How do we know that bus 13 stops at Dokk1 at 6.34? That’s in another file, stop_times.txt, which is – you guessed it – a list of times busses stop at a particular stop, one per line, around 2,700,000 lines in total.


39185170,6:32:00,6:32:00,03300,21,0,0,“”
39185170,6:34:00,6:34:00,38600,22,0,0,“”
39185170,6:36:00,6:36:00,09200,23,0,0,“”

This says that the bus arrives at the stop with ID 38600 at 6:34 and leaves again also at 6:34. It doesn’t mention route 13 though so how do we know it’s the right bus and not some other one that happens to be there at the same time? For that we have to use the trip ID that’s given in the same line, 39185170. Trips are listed in another file – you guessed it, trips.txt – which I’m sure looks familiar:


19308_3,357,39185099,“Frydenlund”,“”,“0”,,
19308_3,18,39185170,“Frydenlund/Fuglebakkevej”,“”,“0”,,
19308_3,18,39185171,“Frydenlund/Fuglebakkevej”,“”,“0”,,

What this says is that there’s a bus trip belonging to the route with ID 19308_3, which we happen to know from before is route 13, that goes to Frydenlund/Fuglebakkevej. The entry for Dokk1 at 6:34 we found in stop_times.txt says it belongs to this trip so that tells us that that entry does indeed belong to route 13.

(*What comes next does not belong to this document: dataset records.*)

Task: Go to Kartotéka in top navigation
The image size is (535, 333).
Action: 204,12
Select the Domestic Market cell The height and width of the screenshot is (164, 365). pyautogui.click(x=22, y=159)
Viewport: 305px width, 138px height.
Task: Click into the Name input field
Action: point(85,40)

Now, based on a handful of files like this – and there’s more than the ones I’ve mentioned now – we need to be able to answer questions like: I’m at some position, what’s the nearest bus stop? I’m at bus stop X, what’s the next bus that arrives? What’s the last bus that goes to stop Y today? What I’ll do is take the files as input but reorganize the data completely into a form that allows those questions to be answered efficiently. That’s what this week has been all about.